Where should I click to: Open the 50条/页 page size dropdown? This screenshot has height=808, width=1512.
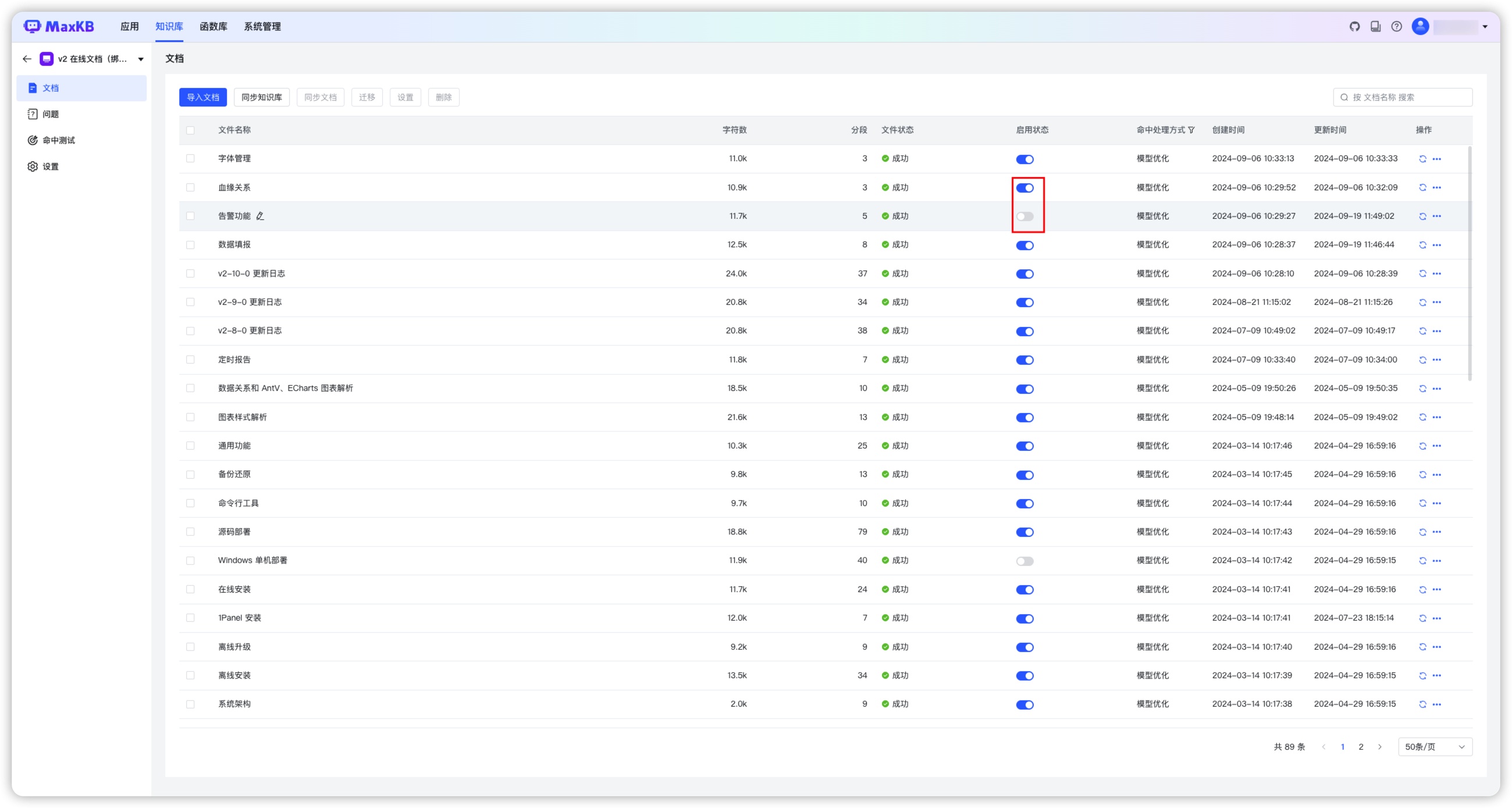pos(1435,746)

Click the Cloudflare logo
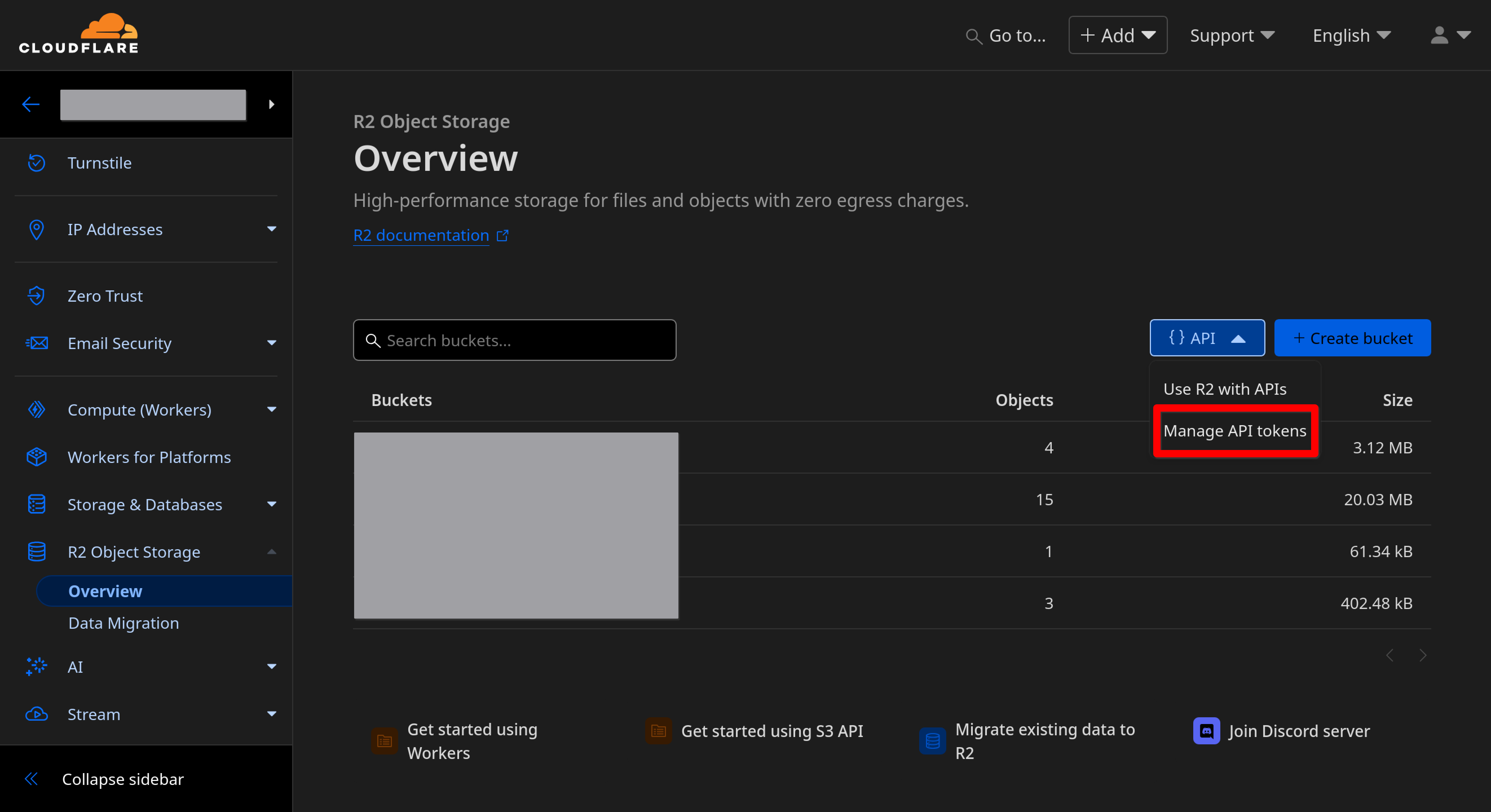coord(79,34)
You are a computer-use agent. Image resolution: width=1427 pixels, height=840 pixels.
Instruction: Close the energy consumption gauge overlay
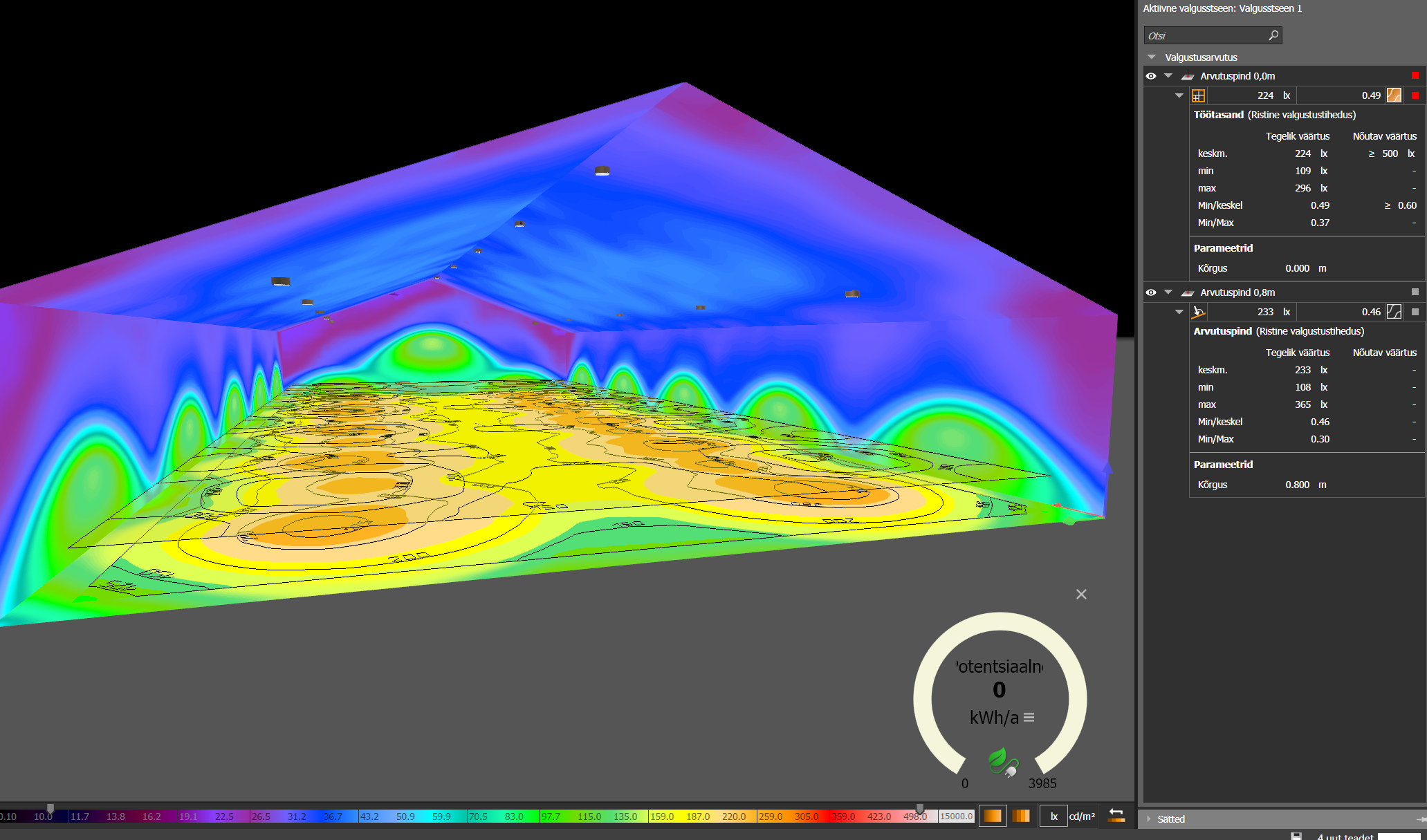click(1081, 595)
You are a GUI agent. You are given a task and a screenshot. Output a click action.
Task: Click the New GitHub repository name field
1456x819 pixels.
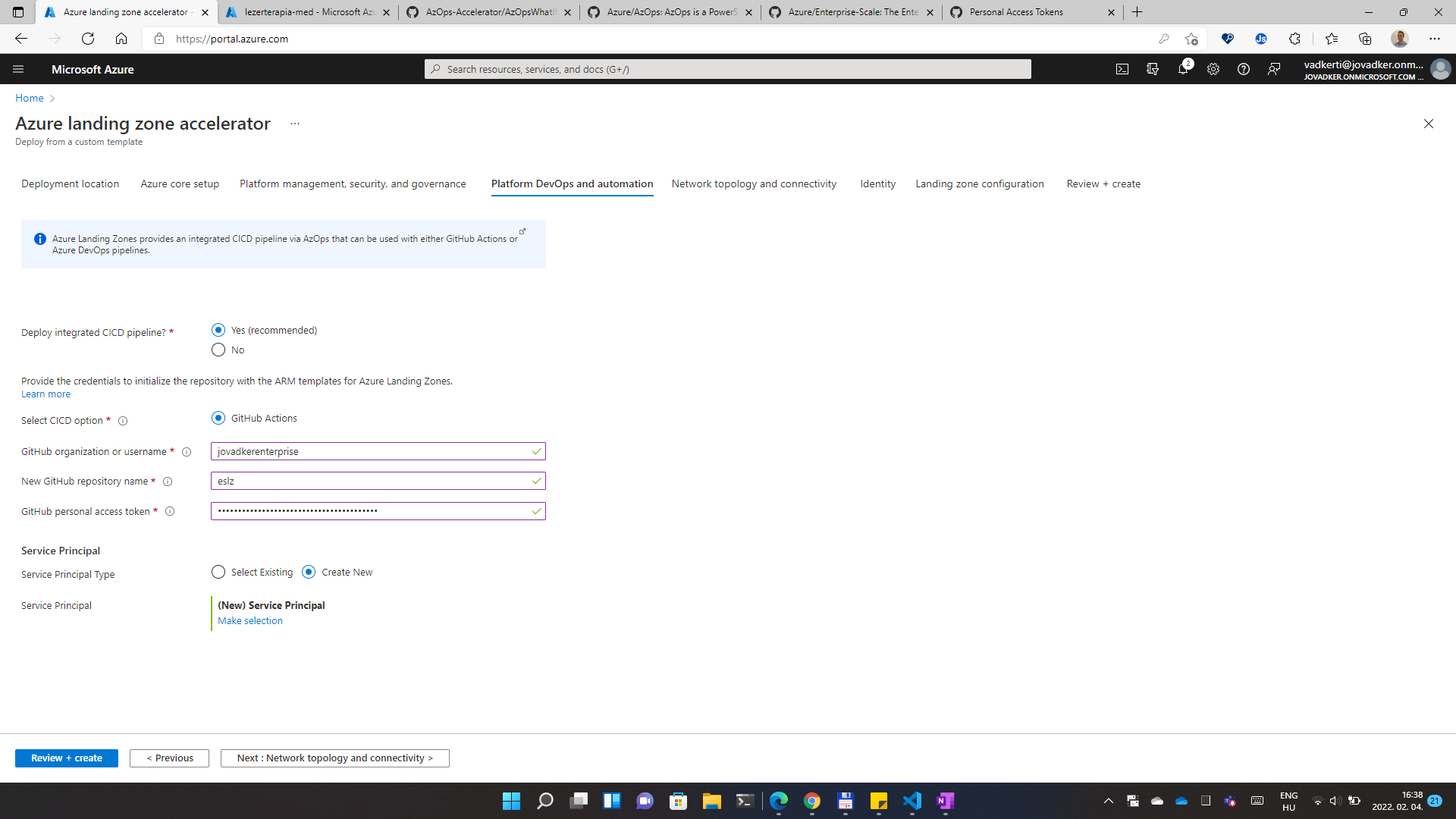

━━━

> _Work task_
Looking at the records, how many lines include "agent"? Respond with the number only.

> _Expected answer_
2